Antidote For String Cheese
See: https://www.math.columbia.edu/~woit/wordpress/ and the piece entitled “Lost In Math”.
Relevant blurb:
“Her next interviewee is Frank Wilczek, who she finds in Tempe, Arizona. His take on string theory unification is rather negative:
“… it’s not clear what the theory is. It’s kind of miasma of ideas that hasn’t yet taken shape, and it’s too early to say whether it’s simple or not–or even if it’s right or not. Right now it definitely doesn’t appear simple.”

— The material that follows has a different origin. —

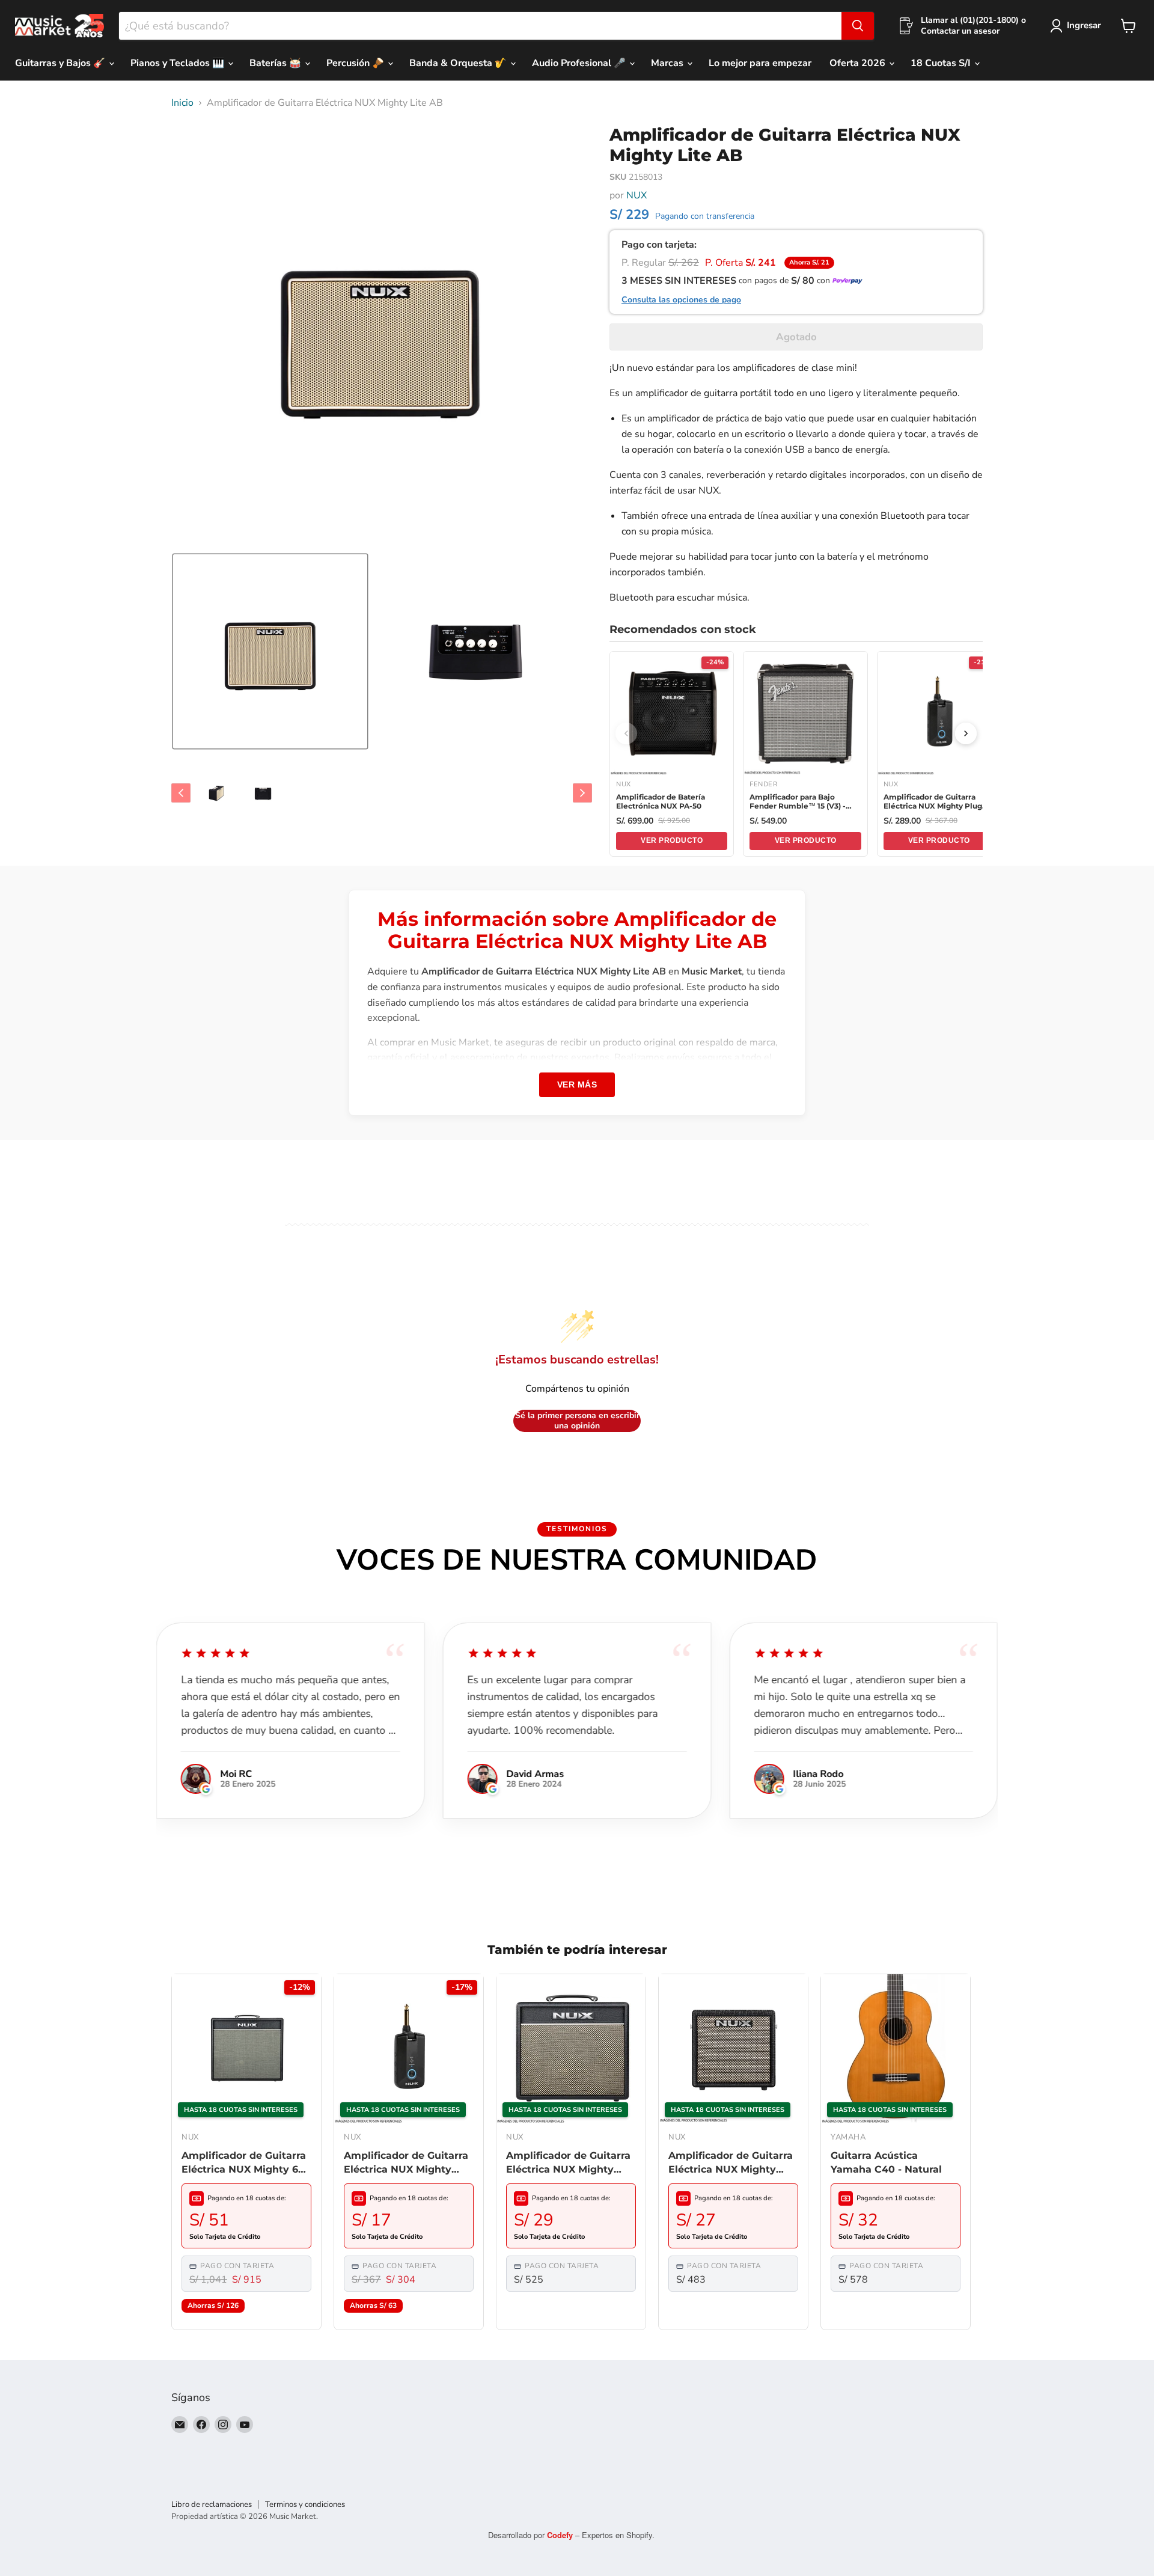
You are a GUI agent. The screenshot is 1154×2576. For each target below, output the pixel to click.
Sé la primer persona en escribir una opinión (577, 1421)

Asked about the argument that string theory could reproduce gravity, Wilczek responds:
“If your standards are low enough, yes. But I don’t think we should compromise on this idea of post-empirical physics. I think that’s appalling, really appalling… If there was any bit of experimental evidence that was decisive and in favor of the theory, you wouldn’t be hearing these arguments. You wouldn’t. Nobody would care. It’s just a fallback. It’s giving up and declaring victory. I don’t like that at all.”
The truth is that after over 4 decades of hype, string theory’s relevance to physics is still a pipe-dream. While it has played an interesting role in mathematics, there is no credible connection with the physical world. It requires a gross number of unobservable dimensions. It leads to the even more grotesque “multiverse” of 10⁵⁰⁰ different “universes”, each with different physics. It has never generated definitive predictions by which it could be critically tested. It cannot reproduce the Standard model. It cannot unify General Relativity and the Standard model.
So far, for over 4 decades it has only been hyped promises, and no delivery of the goods.